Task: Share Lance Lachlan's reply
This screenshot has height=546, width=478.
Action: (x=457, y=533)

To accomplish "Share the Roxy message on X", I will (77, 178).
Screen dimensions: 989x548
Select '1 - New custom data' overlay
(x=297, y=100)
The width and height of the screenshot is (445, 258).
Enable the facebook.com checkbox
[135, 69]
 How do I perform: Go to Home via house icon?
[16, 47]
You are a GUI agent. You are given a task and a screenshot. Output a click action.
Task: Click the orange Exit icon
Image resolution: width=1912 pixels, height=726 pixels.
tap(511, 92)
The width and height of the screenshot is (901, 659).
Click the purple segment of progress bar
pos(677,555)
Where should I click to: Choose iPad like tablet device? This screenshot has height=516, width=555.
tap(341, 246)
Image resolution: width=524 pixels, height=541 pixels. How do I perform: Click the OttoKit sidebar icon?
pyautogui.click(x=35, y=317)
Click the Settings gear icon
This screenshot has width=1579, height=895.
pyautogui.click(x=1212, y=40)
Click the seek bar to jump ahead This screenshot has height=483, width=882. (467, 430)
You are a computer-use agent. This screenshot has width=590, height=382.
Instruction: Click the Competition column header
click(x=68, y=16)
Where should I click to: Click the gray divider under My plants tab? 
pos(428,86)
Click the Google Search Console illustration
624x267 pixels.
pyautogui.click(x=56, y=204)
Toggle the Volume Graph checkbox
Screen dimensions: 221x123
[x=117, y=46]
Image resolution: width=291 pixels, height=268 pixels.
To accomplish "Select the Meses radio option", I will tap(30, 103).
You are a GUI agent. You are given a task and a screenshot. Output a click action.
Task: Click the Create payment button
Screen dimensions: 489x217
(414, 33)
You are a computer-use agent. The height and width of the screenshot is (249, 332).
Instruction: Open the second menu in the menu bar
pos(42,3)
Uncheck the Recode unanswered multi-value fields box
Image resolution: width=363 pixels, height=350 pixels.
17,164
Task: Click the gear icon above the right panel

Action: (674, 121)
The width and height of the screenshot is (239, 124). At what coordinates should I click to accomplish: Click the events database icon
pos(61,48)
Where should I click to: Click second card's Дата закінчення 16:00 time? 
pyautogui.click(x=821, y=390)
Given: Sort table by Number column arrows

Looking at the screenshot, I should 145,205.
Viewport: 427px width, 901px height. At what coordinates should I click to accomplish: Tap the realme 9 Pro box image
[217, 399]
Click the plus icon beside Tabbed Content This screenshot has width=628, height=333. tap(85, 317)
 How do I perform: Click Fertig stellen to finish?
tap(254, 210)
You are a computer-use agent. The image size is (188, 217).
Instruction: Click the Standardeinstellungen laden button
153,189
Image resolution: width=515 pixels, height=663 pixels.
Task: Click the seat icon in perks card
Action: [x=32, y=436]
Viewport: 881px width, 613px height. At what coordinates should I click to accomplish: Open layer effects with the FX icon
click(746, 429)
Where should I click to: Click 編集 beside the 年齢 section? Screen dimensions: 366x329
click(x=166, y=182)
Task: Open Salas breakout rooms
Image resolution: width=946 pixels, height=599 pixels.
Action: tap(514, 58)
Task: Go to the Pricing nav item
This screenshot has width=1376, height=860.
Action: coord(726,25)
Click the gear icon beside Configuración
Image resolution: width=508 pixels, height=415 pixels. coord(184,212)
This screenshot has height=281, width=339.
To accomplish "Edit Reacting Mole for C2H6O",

==*==

■ Prompt
Which lines of the listing above hold the word "will"? Copy each of them.

■ Solved problem
To accomplish "Share the Roxy message on X", I will (77, 178).
To accomplish "Select the Meses radio option", I will tap(30, 103).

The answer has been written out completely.